On a side note, I'm part of today's promotional tour for 'Immortal Sin' by Julie Milillo! Check it out here, in case you're interested.
So, on Saturday I went into a Waterstones (always a bad idea) and bought two books:
Johnny Got His Gun by Dalton Trumbo for this week's Literature of the First World War post.
Few American novels are genuine classics, with a permanent place in our literature. This is one of them. First published in 1939, the story of an average American youth who "survives" World War I armless, legless and faceless with his mind intact was an immediate bestseller. Its anti-war message had a profound effect on Americans during the Vietnam era, and is now being reissued.
I've only just started this one but it's really good so far.
Darth Plagueis by James Luceno because it has been ages since I've read a Star Wars book and I thought it was about time I started again!
Darth Plagueis and Darth Sidious, Master and acolyte, target the galaxy for domination--and the Jedi Order for annihilation. But can they defy the merciless Sith tradition? Or will the desire of one to rule supreme, and the dream of the other to live forever, sow the seeds of their destruction?

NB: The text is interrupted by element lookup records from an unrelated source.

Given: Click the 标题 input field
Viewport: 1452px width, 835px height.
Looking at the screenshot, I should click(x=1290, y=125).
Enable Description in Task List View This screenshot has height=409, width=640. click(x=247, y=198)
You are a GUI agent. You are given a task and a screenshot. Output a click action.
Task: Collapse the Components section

I've only managed to read the Prologue so far but that was already really exciting, so I can't wait to find some spare time to continue reading.

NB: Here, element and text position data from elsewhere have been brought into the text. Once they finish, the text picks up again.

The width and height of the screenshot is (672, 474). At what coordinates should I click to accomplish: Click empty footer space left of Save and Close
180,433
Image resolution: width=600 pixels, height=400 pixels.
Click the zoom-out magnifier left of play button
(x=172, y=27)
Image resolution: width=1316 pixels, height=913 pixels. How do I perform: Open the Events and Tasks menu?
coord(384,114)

After Waterstones, we went to this amazing second-hand bookstore here in Nottingham called Bookwise, which sells most of its books between £1 - £3, so I was extremely happy. Thankfully I was with a friend who pulled me away before I could pick more more books, but I did manage to snag these two:
Coriolanus by William Shakespeare. I'm in the process of writing a paper about the role of the Citizens in Coriolanus, so I figured it would be useful to have my own copy.

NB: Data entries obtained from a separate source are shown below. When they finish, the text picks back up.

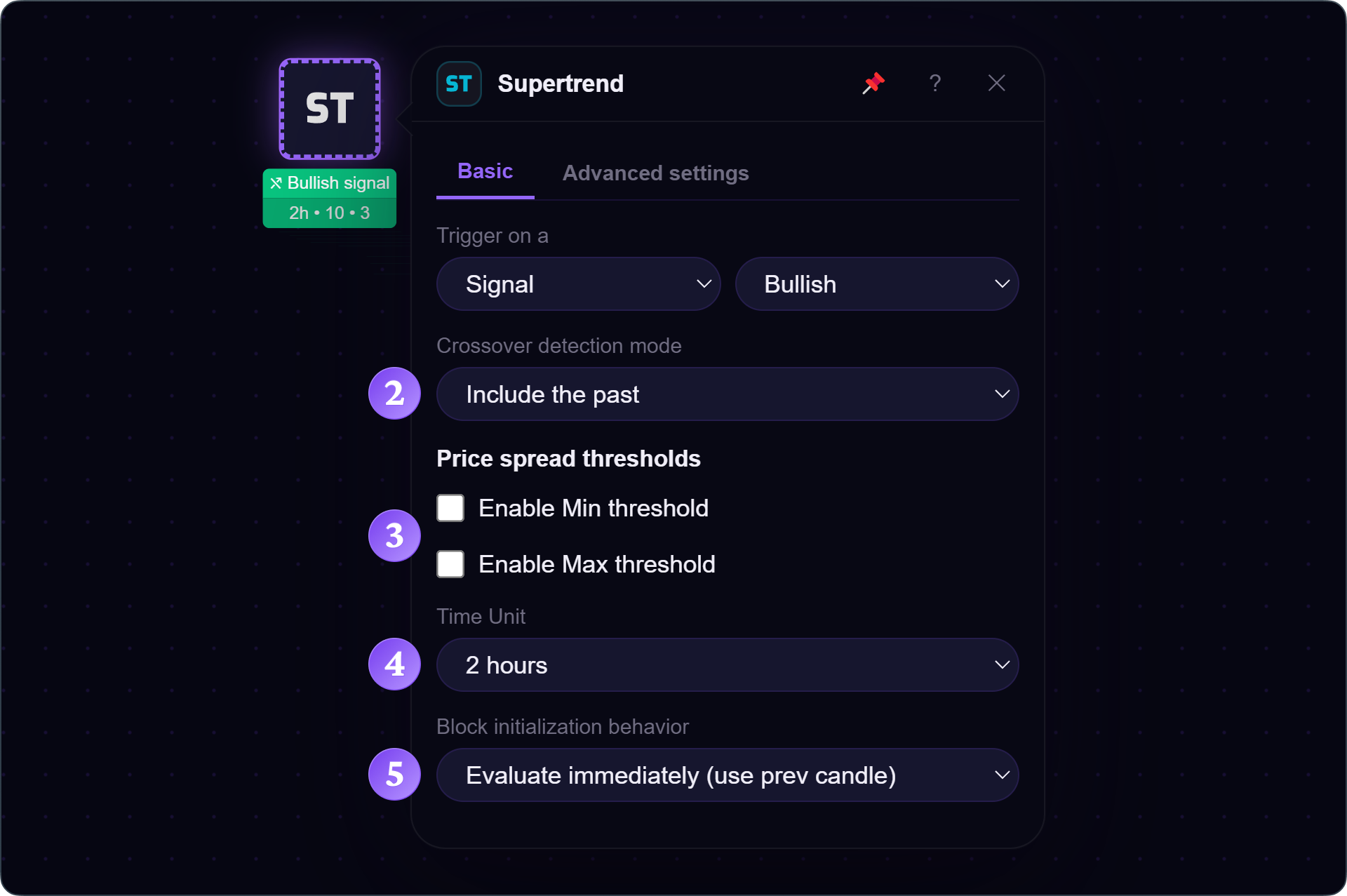Click the ST logo in panel header
The width and height of the screenshot is (1347, 896).
point(459,83)
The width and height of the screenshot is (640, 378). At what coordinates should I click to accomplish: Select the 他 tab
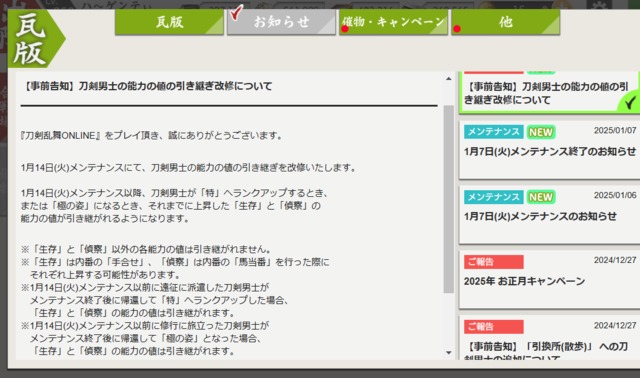[x=505, y=22]
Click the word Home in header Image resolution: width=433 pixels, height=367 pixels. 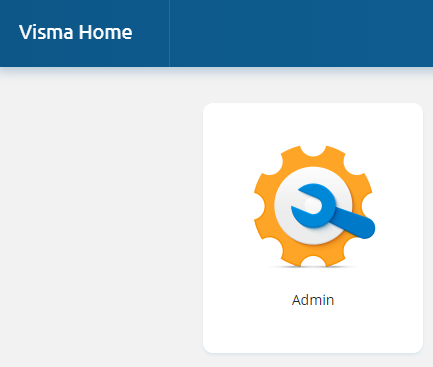(105, 32)
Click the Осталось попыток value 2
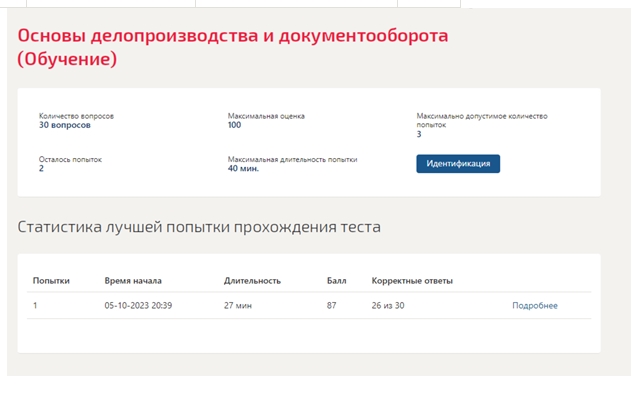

Shakespeare's last tragedy explores the career and death of a brilliant and arrogant Roman general. This is an ambitious and intriguing story of heroism.
Things Fall Apart by Chinua Achebe, which has been on my 100 Classics list for 2 years now. It's also on my Kindle, but I'm somehow finding it hard to read it on there so I thought a paperback copy might spur me on.
THINGS FALL APART tells two overlapping, intertwining stories, both of which center around Okonkwo, a “strong man” of an Ibo village in Nigeria. The first of these stories traces Okonkwo's fall from grace with the tribal world in which he lives, and in its classical purity of line and economical beauty it provides us with a powerful fable about the immemorial conflict between the individual and society.So, what did you get in your literal or metaphorical Mailbox this week?